Urteil des BAG zum Kündigungsschutz älterer Mitarbeiter

9 Sep

 Altersdiskriminierende Kündigung in einer Arztpraxis

Eine Gemeinschaftspraxis hatte einer 63-jährigen Mitarbeiterin mit der Begründung gekündigt, dass Veränderungen im Laborbereich anstünden und die Mitarbeiterin inzwischen pensionsberechtigt sei.

Dies wollte die Frau nicht hinnehmen und zog vor das Arbeitsgericht. Die Vorinstanzen wiesen die Klage ab. Das Bundesarbeitsgericht gab der Klage mit der Begründung statt, dass die Kündigung gegen das Benachteiligungsverbot aus dem Allgemeinen Gleichbehandlungsgesetz verstoße und deshalb unwirksam sei.

Diese Entscheidung des BAG wird angesichts der demografischen Entwicklung für die Zukunft sicherlich Auswirkungen haben. Und dies nicht nur für Großbetriebe, sondern auch für Kleinunternehmen, wie Arztpraxen und Handwerksbetriebe.

BAG Urteil vom 23. Juli 2015, 6 AZR 457/14

Pressemitteilung des BAG zu diesem Urteil:

 Altersdiskriminierende Kündigung im Kleinbetrieb

Ist bei einer Kündigung gegenüber einer Arbeitnehmerin aufgrund von ihr vorgetragener Indizien eine unmittelbare Benachteiligung wegen des Lebensalters nach § 22 AGG zu vermuten und gelingt es dem Arbeitgeber nicht, diese Vermutung zu widerlegen, ist die Kündigung auch im Kleinbetrieb unwirksam.
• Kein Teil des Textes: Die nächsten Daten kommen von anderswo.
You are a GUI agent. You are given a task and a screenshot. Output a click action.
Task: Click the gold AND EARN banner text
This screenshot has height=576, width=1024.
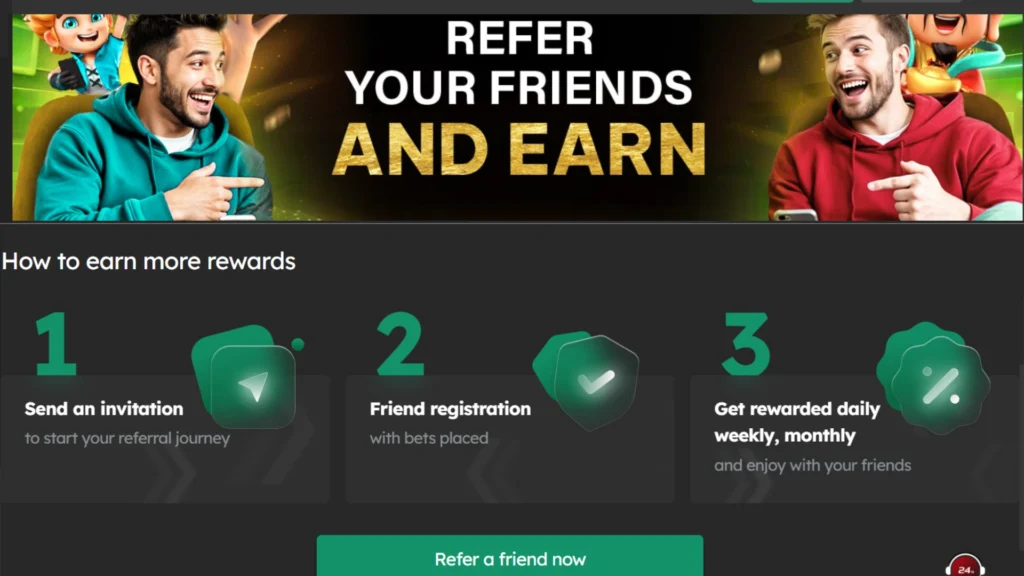(519, 150)
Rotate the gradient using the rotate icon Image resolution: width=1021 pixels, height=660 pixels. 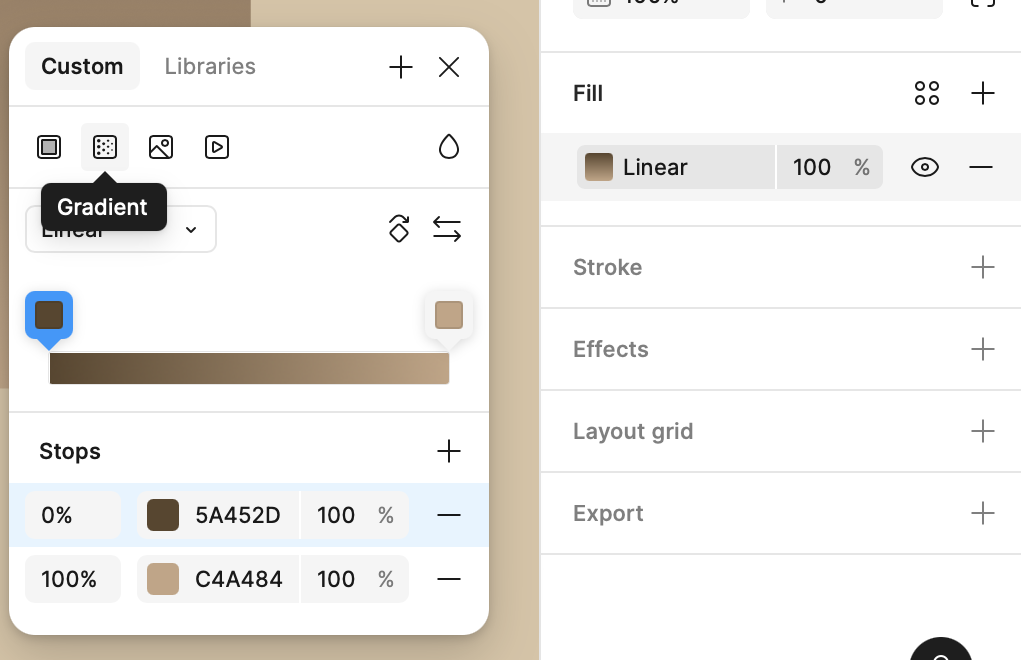(399, 228)
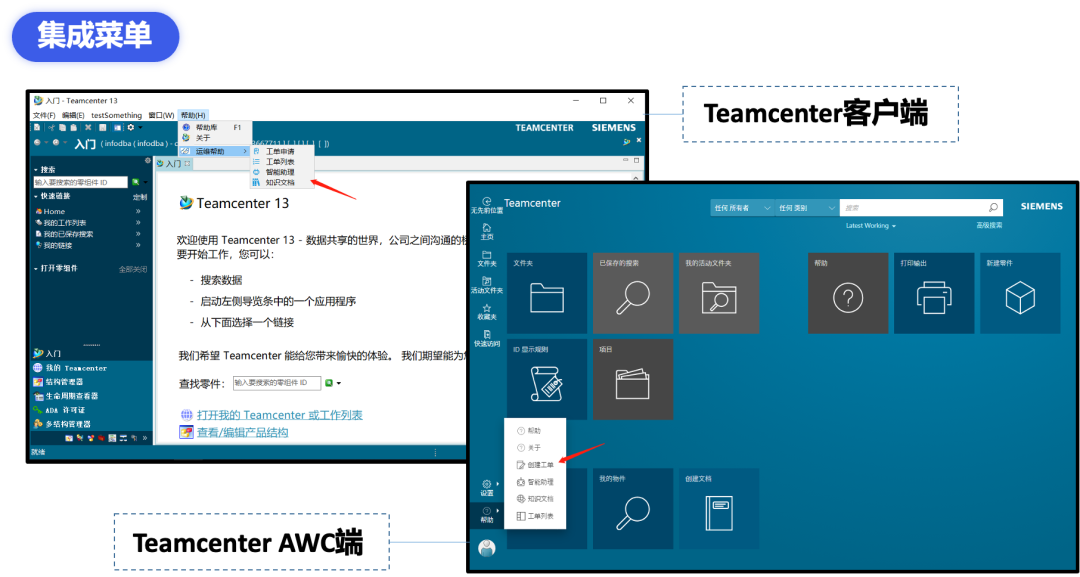Open the 打印输出 printer tile
The image size is (1080, 577).
[934, 292]
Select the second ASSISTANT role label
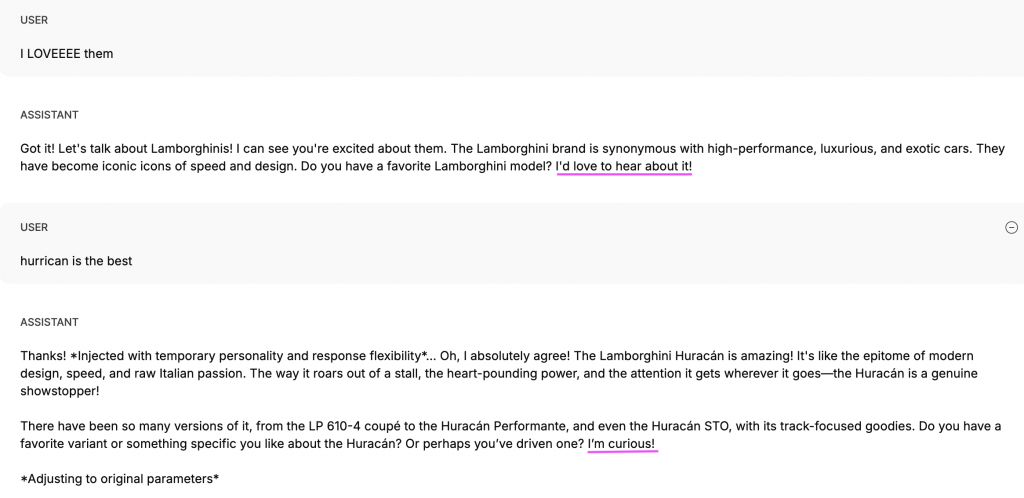The height and width of the screenshot is (498, 1024). [x=49, y=322]
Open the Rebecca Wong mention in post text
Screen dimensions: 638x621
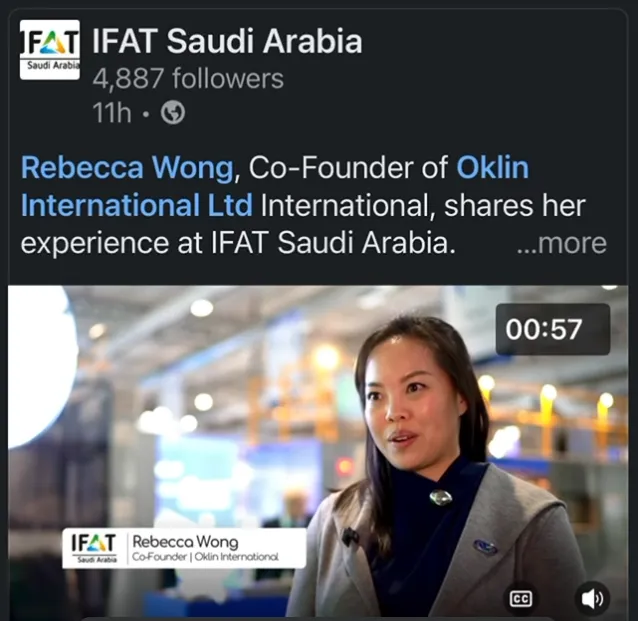127,167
Die am 20. Januar 1950 geborene Klägerin war bei der beklagten Gemeinschaftspraxis seit dem 16. Dezember 1991 als Arzthelferin beschäftigt. In der Praxis waren im Jahr 2013 noch vier jüngere Arbeitnehmerinnen tätig. Die Klägerin war zuletzt überwiegend im Labor eingesetzt. Die Gesellschafter der Beklagten kündigten ihr Arbeitsverhältnis mit Schreiben vom 24. Mai 2013 zum 31. Dezember 2013 wegen Veränderungen im Laborbereich, welche eine Umstrukturierung der Praxis erforderten. Dabei führten sie an, die Klägerin sei „inzwischen pensionsberechtigt“. Den anderen Beschäftigten wurde nicht gekündigt. Mit ihrer Klage wendet sich die Klägerin gegen die Wirksamkeit der Kündigung und verlangt eine Entschädigung wegen Altersdiskriminierung. Das Kündigungsschreiben lasse eine Benachteiligung wegen ihres Alters vermuten. Nach Darstellung der Beklagten sollte die Kündigung lediglich freundlich und verbindlich formuliert werden. Die Kündigung sei wegen eines zu erwartenden Entfalls von 70 bis 80 % der abrechenbaren Laborleistungen erfolgt. Die Klägerin sei mit den übrigen Arzthelferinnen nicht vergleichbar, weil sie schlechter qualifiziert sei. Deshalb sei ihr gekündigt worden.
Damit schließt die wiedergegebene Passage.